Did you know...? Rome is home to a pyramid

Elaine Allaby
Elaine Allaby - [email protected]
Did you know...? Rome is home to a pyramid
Have you visited Rome's ancient pyramid? Photo by ALBERTO PIZZOLI / AFP.

You've heard of Roman temples, amphitheatres and aqueducts... but an ancient Roman pyramid?


Coming out of Ostiense train station in Rome and heading down towards Via Marmorata, you'll be struck by the sight of an imposing marble pyramid jutting out of the ancient Aurelian city walls.

It's not an optical illusion or a modern art installation: Rome really does have its own ancient pyramid.

The Piramide Cestia (Piramide is also the name given to the neighbouring metro stop) was built as a tomb for the politician Gaius Cestius in around 18-12 BC.

Rome was experiencing something of a fad for all things Egyptian at the time, as Julius Caesar and Augustus had conquered Egypt just a few years earlier, in 30 BC.
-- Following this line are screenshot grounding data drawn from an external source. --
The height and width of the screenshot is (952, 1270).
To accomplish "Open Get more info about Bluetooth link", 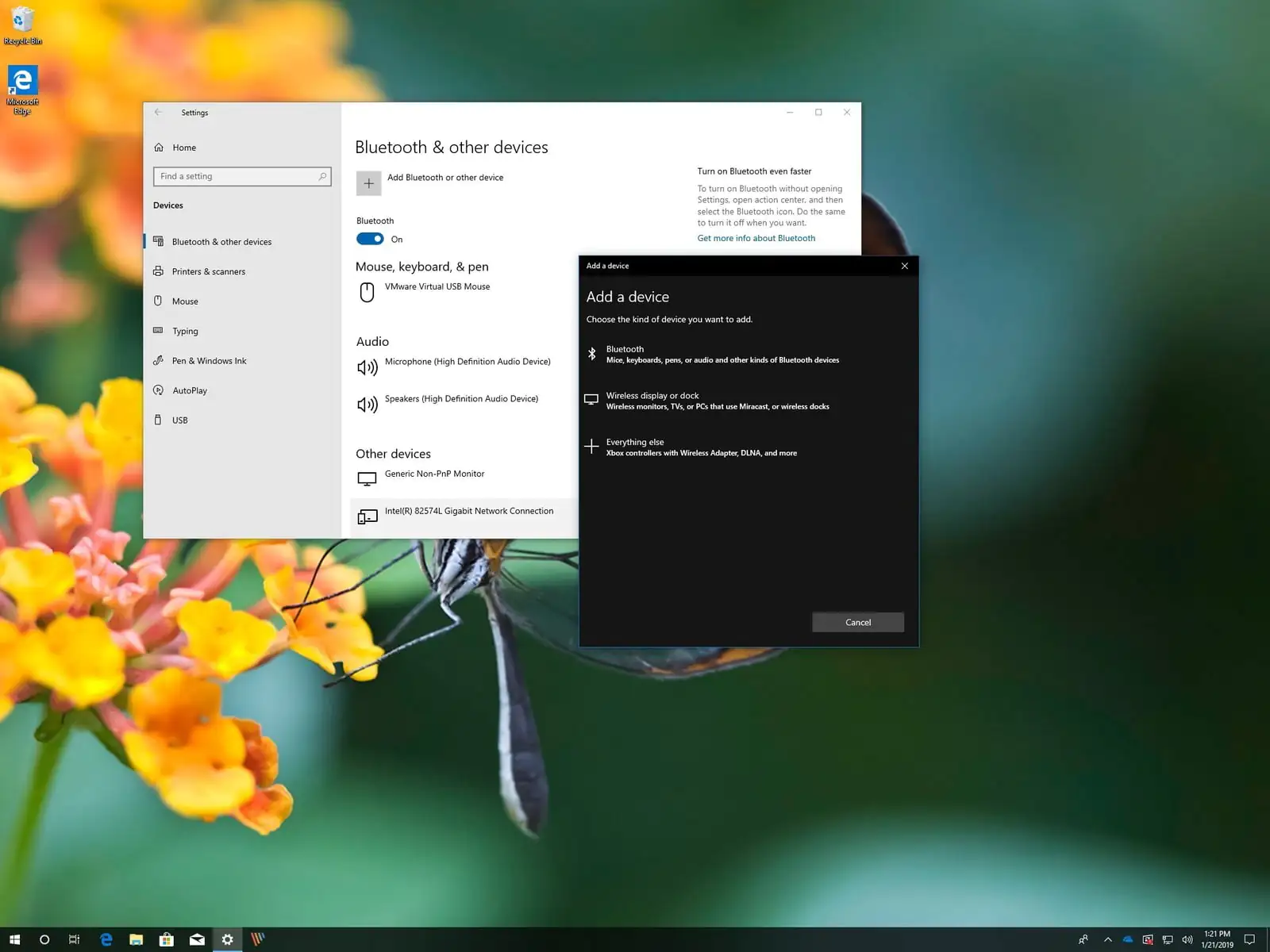I will tap(756, 238).
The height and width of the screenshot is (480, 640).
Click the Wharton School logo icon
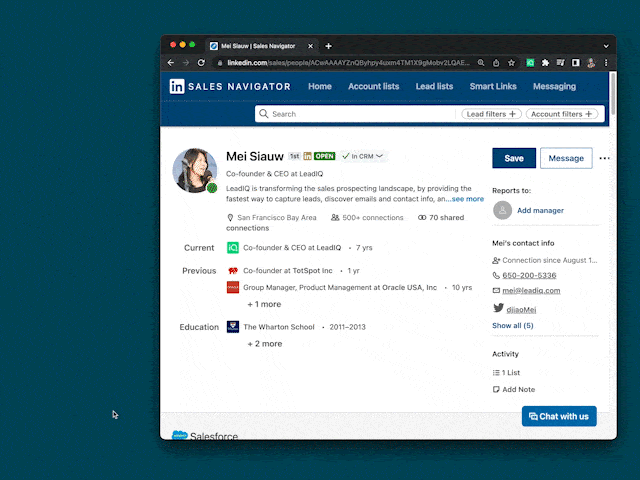pyautogui.click(x=233, y=327)
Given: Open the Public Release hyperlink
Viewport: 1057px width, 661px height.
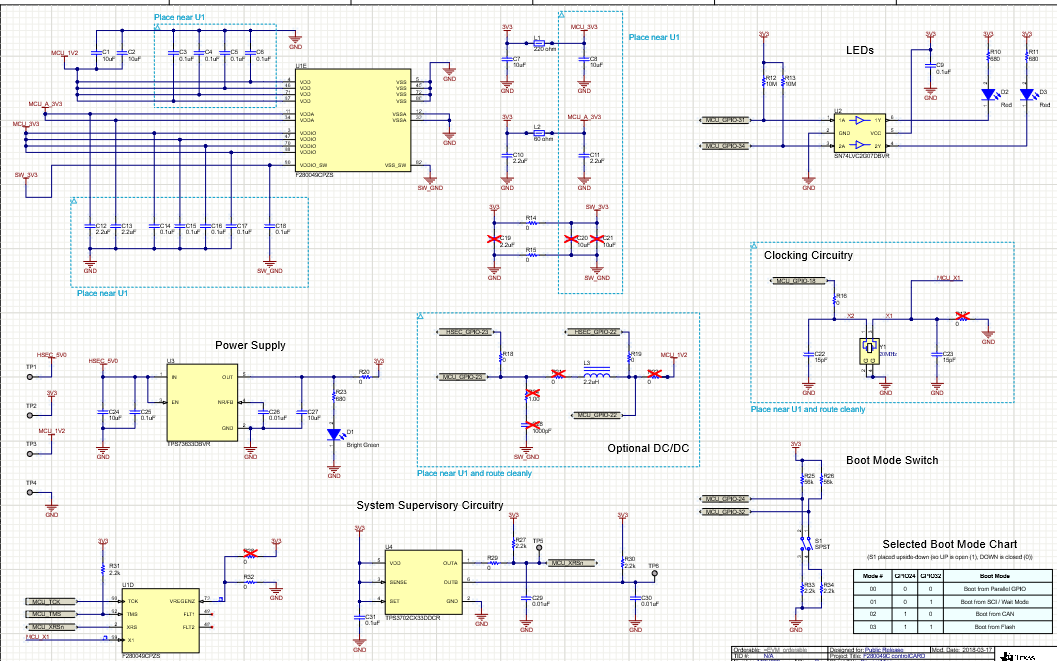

Bear in mind that while ancient Rome was founded in around the 8th century BC, the Egyptians as a civilisation date all the way back to 3,000 BC - so ancient Egypt held as much fascination for the Romans as the Romans do for us.

During the conquest, the Romans plundered numerous ancient Egyptian relics. While Piramide Cestia, built in Rome, is more of an homage to Egypt, the city to this day has a number of original Egyptian artifacts looted back in antiquity.

Today you'll find as many as eight ancient Egyptian obelisks around the Eternal City, including the Vaticano obelisk in St Peter's Square, the Flaminio obelisk in Piazza del Popolo, and the Lateranense obelisk, taken from the temple of Amun in Karnak and originally displayed in the Circus Maximus racetrack.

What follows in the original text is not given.